Peluncuran mengawali kegiatan SJB untuk dikenalkan kepada para pihak tentang berbagai pola tanam agroforestri kelapa sawit yang dapat diadopsi oleh petani, terutama pemegang izin perhutanan sosial. Melalui kegiatan peluncuran juga diharapkan terkumpulnya dukungan dari para pihak dalam pengimplementasian SJB, khususnya di wilayah Provinsi Kalimantan Tengah.
Strategi Jangka Benah (SJB) juga disosialisasikan melalui pembuatan demplot di tingkat tapak. Salah satu lokasi pembuatan demplot yaitu KPHP Mentaya Tengah – Seruyan Hilir atau yang sering disingkat KPHP Menteng-Selir, Kabupaten Kotawaringin Timur, Kalimantan Tengah. Lokasi tersebut dipilih karena memiliki tutupan sawit monokultur di dalam kawasan cukup luas yang dikelola oleh masyarakat dan perusahaan yang berpotensi konflik. Selain itu, berdasarkan survey lapangan, wawancara dengan masyarakat desa, dan kelompok diskusi terarah menunjukkan kesiapan beberapa petani sawit di wilayah KPHP Menteng-Selir, terutama yang berada di Desa Karangsari untuk mengimplementasikan SJB.
“Strategi Jangka Benah (SJB) merupakan rangkaian pararel dari strategi perbaikan tata kelola sawit yang ada di Indonesia.

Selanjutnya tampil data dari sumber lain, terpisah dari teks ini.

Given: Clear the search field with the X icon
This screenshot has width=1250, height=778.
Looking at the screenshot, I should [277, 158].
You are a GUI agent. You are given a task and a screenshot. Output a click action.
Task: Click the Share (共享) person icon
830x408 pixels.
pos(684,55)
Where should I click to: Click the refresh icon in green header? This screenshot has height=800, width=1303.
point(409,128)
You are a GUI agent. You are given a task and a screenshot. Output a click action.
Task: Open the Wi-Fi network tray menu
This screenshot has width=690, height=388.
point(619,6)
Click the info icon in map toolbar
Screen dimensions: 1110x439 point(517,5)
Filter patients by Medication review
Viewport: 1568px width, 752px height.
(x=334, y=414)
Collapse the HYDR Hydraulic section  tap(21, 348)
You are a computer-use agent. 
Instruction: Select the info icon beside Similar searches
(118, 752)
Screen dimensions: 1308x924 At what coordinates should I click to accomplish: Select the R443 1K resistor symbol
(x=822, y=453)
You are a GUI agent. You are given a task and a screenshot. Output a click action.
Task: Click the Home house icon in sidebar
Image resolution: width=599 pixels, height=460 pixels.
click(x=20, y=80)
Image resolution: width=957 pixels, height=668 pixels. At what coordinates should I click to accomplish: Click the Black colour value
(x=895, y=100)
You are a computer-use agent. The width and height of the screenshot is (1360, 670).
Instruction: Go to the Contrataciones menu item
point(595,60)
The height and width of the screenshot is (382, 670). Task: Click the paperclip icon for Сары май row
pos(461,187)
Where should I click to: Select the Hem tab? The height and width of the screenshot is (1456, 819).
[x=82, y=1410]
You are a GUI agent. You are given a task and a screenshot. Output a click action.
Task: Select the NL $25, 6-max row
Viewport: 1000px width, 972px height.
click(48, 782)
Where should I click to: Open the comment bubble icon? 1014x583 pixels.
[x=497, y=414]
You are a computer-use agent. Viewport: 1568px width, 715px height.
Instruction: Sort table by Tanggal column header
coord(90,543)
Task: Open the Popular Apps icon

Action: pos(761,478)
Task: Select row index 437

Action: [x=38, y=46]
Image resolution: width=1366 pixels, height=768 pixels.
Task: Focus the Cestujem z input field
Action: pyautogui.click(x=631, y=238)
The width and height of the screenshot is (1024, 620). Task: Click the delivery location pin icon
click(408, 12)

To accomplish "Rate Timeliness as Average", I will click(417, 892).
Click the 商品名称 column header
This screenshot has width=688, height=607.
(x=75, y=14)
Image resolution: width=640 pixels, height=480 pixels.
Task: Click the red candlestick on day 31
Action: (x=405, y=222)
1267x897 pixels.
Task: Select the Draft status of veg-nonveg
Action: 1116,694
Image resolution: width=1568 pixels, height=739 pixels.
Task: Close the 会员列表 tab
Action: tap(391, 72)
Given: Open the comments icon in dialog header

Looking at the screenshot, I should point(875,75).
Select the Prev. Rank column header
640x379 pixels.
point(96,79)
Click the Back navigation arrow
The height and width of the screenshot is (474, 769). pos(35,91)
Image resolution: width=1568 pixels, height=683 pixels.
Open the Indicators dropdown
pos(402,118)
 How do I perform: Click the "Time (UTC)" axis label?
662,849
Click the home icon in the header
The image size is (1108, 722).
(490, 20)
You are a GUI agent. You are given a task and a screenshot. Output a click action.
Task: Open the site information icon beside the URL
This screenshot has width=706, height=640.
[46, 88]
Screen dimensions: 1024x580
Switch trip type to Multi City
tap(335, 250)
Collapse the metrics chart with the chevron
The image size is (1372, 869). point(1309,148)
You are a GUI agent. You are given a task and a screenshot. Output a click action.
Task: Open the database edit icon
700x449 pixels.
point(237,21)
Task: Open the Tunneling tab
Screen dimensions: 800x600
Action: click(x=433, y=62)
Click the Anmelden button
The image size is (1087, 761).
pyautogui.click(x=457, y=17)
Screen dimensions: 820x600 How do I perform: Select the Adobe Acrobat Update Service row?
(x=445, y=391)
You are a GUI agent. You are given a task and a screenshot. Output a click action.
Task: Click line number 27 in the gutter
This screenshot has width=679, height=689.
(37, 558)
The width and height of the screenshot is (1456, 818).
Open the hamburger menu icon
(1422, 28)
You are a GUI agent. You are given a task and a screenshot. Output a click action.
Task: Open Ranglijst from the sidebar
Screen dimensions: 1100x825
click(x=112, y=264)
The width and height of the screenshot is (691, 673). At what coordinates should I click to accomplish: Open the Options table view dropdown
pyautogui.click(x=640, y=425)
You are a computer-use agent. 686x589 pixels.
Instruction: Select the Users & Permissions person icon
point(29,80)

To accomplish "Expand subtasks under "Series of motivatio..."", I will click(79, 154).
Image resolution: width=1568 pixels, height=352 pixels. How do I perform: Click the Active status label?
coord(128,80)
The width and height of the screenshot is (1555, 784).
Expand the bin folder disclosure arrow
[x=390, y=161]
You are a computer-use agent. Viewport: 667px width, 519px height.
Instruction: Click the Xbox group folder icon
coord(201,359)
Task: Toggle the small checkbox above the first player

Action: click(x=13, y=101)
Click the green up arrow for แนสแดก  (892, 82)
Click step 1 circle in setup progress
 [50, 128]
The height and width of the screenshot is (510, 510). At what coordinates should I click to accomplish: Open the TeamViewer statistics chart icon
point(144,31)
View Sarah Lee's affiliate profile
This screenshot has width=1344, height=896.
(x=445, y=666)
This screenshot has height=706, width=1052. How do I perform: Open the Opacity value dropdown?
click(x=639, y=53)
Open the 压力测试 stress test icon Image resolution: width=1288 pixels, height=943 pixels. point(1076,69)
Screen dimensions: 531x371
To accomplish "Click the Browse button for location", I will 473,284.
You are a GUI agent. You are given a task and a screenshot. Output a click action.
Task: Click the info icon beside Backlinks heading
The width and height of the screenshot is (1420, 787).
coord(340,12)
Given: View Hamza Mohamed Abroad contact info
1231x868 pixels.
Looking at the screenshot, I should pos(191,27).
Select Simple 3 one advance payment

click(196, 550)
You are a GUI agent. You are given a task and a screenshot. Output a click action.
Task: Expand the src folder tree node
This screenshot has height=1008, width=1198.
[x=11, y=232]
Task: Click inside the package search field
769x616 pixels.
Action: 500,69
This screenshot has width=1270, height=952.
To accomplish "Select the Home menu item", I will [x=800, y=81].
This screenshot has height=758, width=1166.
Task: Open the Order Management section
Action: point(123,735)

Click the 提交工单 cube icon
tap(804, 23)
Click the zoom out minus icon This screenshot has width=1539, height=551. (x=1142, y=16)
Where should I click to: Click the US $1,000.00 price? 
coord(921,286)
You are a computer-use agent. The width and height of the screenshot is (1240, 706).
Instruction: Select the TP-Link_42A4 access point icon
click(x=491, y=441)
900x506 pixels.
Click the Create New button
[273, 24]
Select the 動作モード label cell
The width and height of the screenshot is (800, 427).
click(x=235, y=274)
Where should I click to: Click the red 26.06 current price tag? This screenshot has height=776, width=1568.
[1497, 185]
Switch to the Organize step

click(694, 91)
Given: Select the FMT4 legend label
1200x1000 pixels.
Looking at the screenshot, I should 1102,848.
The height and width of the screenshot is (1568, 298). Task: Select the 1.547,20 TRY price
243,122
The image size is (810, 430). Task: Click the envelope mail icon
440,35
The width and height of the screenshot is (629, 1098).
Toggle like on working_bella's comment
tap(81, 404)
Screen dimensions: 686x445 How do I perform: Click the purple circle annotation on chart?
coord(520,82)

SJB melalui agroforestri sawit (dengan komoditas tanaman sawit dipadukan dengan sengon, meranti dan jengkol) diharapkan dapat menghasilkan perbaikan struktur dan fungsi ekosistem hutan, dengan tetap mempertimbangkan ekonomi masyarakat,” tutur Direktur Program Strengthening Palm Oil Sustainability in Indonesia (SPOS Indonesia) dari Yayasan KEHATI, Irfan Bakhtiar. “Strategi ini diharapkan dapat membantu penanganan sawit di dalam kawasan hutan, dengan solusi yang win-win bagi ekologi dan ekonomi,” lanjut Irfan.